**Required task:**
Copy every line of the listing below without changing a single character.

☆ ☆ ☆ ☆ ☆ ☆ ☆

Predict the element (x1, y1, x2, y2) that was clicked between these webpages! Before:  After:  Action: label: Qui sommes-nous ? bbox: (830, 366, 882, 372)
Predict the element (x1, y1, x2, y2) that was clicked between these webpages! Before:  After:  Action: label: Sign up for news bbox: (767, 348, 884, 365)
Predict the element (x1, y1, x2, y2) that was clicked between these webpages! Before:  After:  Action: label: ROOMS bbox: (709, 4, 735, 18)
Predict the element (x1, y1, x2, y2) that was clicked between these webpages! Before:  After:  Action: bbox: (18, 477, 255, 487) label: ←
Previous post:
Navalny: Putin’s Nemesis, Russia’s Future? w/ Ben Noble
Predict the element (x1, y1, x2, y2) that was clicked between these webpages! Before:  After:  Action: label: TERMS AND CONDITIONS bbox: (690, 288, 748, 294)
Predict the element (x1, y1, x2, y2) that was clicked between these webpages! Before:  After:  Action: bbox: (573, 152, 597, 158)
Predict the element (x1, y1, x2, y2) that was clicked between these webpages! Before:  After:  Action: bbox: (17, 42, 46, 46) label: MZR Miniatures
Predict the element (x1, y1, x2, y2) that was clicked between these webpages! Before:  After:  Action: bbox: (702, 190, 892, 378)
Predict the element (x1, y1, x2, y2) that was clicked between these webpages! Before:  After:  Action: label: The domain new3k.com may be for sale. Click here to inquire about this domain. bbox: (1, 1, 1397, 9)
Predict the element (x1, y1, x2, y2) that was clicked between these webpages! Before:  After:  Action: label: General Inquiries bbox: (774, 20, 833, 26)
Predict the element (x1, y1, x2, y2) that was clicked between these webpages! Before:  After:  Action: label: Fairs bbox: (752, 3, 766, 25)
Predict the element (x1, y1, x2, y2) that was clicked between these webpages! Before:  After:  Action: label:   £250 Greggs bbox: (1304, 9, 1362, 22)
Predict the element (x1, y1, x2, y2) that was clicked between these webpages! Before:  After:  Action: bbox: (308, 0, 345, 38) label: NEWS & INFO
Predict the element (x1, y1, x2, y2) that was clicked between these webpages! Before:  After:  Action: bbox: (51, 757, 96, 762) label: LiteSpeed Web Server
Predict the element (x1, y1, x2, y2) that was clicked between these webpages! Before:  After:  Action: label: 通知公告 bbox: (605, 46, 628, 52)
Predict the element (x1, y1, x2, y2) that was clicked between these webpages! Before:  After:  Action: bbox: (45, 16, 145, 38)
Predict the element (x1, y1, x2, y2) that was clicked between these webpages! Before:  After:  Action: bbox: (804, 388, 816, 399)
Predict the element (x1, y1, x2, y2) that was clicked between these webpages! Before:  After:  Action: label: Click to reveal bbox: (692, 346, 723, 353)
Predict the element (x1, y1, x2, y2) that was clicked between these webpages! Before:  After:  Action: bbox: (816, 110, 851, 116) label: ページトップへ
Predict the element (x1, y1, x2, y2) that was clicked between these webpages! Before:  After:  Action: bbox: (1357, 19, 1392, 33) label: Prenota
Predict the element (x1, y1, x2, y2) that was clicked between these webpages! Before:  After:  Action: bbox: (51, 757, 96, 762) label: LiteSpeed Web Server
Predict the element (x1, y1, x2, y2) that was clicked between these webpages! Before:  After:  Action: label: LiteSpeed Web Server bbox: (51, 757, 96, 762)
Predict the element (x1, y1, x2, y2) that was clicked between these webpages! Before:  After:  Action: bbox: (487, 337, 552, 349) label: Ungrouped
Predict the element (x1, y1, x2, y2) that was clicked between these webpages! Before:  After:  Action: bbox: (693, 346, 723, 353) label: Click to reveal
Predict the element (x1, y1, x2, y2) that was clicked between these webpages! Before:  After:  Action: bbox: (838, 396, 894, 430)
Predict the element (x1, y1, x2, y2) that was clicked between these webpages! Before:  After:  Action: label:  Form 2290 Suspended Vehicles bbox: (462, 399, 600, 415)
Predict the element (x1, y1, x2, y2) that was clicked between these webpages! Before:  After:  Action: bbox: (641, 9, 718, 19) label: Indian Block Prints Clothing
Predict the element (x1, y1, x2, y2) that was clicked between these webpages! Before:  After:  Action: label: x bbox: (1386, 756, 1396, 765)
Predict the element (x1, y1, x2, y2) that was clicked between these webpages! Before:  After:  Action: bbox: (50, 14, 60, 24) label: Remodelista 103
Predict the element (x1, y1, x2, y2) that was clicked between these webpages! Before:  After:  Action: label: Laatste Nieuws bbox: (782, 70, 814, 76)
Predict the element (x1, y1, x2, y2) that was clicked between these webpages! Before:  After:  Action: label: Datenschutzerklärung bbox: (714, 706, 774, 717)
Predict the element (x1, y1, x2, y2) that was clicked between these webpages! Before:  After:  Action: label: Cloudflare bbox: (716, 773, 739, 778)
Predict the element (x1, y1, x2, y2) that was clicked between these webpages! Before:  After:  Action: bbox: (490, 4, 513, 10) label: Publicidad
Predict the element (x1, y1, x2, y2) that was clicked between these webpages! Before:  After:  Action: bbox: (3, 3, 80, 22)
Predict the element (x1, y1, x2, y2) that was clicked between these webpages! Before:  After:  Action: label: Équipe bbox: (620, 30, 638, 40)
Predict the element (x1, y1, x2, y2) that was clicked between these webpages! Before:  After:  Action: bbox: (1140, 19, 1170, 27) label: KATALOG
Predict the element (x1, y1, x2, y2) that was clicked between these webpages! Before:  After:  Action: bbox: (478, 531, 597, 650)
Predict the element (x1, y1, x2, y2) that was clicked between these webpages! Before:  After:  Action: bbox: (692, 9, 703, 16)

☆ ☆ ☆ ☆ ☆ ☆ ☆

**Output of the task:**
Predict the element (x1, y1, x2, y2) that was clicked between these webpages! Before:  After:  Action: label: Qui sommes-nous ? bbox: (830, 366, 882, 372)
Predict the element (x1, y1, x2, y2) that was clicked between these webpages! Before:  After:  Action: label: Sign up for news bbox: (767, 348, 884, 365)
Predict the element (x1, y1, x2, y2) that was clicked between these webpages! Before:  After:  Action: label: ROOMS bbox: (709, 4, 735, 18)
Predict the element (x1, y1, x2, y2) that was clicked between these webpages! Before:  After:  Action: bbox: (18, 477, 255, 487) label: ←
Previous post:
Navalny: Putin’s Nemesis, Russia’s Future? w/ Ben Noble
Predict the element (x1, y1, x2, y2) that was clicked between these webpages! Before:  After:  Action: label: TERMS AND CONDITIONS bbox: (690, 288, 748, 294)
Predict the element (x1, y1, x2, y2) that was clicked between these webpages! Before:  After:  Action: bbox: (573, 152, 597, 158)
Predict the element (x1, y1, x2, y2) that was clicked between these webpages! Before:  After:  Action: bbox: (17, 42, 46, 46) label: MZR Miniatures
Predict the element (x1, y1, x2, y2) that was clicked between these webpages! Before:  After:  Action: bbox: (702, 190, 892, 378)
Predict the element (x1, y1, x2, y2) that was clicked between these webpages! Before:  After:  Action: label: The domain new3k.com may be for sale. Click here to inquire about this domain. bbox: (1, 1, 1397, 9)
Predict the element (x1, y1, x2, y2) that was clicked between these webpages! Before:  After:  Action: label: General Inquiries bbox: (774, 20, 833, 26)
Predict the element (x1, y1, x2, y2) that was clicked between these webpages! Before:  After:  Action: label: Fairs bbox: (752, 3, 766, 25)
Predict the element (x1, y1, x2, y2) that was clicked between these webpages! Before:  After:  Action: label:   £250 Greggs bbox: (1304, 9, 1362, 22)
Predict the element (x1, y1, x2, y2) that was clicked between these webpages! Before:  After:  Action: bbox: (308, 0, 345, 38) label: NEWS & INFO
Predict the element (x1, y1, x2, y2) that was clicked between these webpages! Before:  After:  Action: bbox: (51, 757, 96, 762) label: LiteSpeed Web Server
Predict the element (x1, y1, x2, y2) that was clicked between these webpages! Before:  After:  Action: label: 通知公告 bbox: (605, 46, 628, 52)
Predict the element (x1, y1, x2, y2) that was clicked between these webpages! Before:  After:  Action: bbox: (45, 16, 145, 38)
Predict the element (x1, y1, x2, y2) that was clicked between these webpages! Before:  After:  Action: bbox: (804, 388, 816, 399)
Predict the element (x1, y1, x2, y2) that was clicked between these webpages! Before:  After:  Action: label: Click to reveal bbox: (692, 346, 723, 353)
Predict the element (x1, y1, x2, y2) that was clicked between these webpages! Before:  After:  Action: bbox: (816, 110, 851, 116) label: ページトップへ
Predict the element (x1, y1, x2, y2) that was clicked between these webpages! Before:  After:  Action: bbox: (1357, 19, 1392, 33) label: Prenota
Predict the element (x1, y1, x2, y2) that was clicked between these webpages! Before:  After:  Action: bbox: (51, 757, 96, 762) label: LiteSpeed Web Server
Predict the element (x1, y1, x2, y2) that was clicked between these webpages! Before:  After:  Action: label: LiteSpeed Web Server bbox: (51, 757, 96, 762)
Predict the element (x1, y1, x2, y2) that was clicked between these webpages! Before:  After:  Action: bbox: (487, 337, 552, 349) label: Ungrouped
Predict the element (x1, y1, x2, y2) that was clicked between these webpages! Before:  After:  Action: bbox: (693, 346, 723, 353) label: Click to reveal
Predict the element (x1, y1, x2, y2) that was clicked between these webpages! Before:  After:  Action: bbox: (838, 396, 894, 430)
Predict the element (x1, y1, x2, y2) that was clicked between these webpages! Before:  After:  Action: label:  Form 2290 Suspended Vehicles bbox: (462, 399, 600, 415)
Predict the element (x1, y1, x2, y2) that was clicked between these webpages! Before:  After:  Action: bbox: (641, 9, 718, 19) label: Indian Block Prints Clothing
Predict the element (x1, y1, x2, y2) that was clicked between these webpages! Before:  After:  Action: label: x bbox: (1386, 756, 1396, 765)
Predict the element (x1, y1, x2, y2) that was clicked between these webpages! Before:  After:  Action: bbox: (50, 14, 60, 24) label: Remodelista 103
Predict the element (x1, y1, x2, y2) that was clicked between these webpages! Before:  After:  Action: label: Laatste Nieuws bbox: (782, 70, 814, 76)
Predict the element (x1, y1, x2, y2) that was clicked between these webpages! Before:  After:  Action: label: Datenschutzerklärung bbox: (714, 706, 774, 717)
Predict the element (x1, y1, x2, y2) that was clicked between these webpages! Before:  After:  Action: label: Cloudflare bbox: (716, 773, 739, 778)
Predict the element (x1, y1, x2, y2) that was clicked between these webpages! Before:  After:  Action: bbox: (490, 4, 513, 10) label: Publicidad
Predict the element (x1, y1, x2, y2) that was clicked between these webpages! Before:  After:  Action: bbox: (3, 3, 80, 22)
Predict the element (x1, y1, x2, y2) that was clicked between these webpages! Before:  After:  Action: label: Équipe bbox: (620, 30, 638, 40)
Predict the element (x1, y1, x2, y2) that was clicked between these webpages! Before:  After:  Action: bbox: (1140, 19, 1170, 27) label: KATALOG
Predict the element (x1, y1, x2, y2) that was clicked between these webpages! Before:  After:  Action: bbox: (478, 531, 597, 650)
Predict the element (x1, y1, x2, y2) that was clicked between these webpages! Before:  After:  Action: bbox: (692, 9, 703, 16)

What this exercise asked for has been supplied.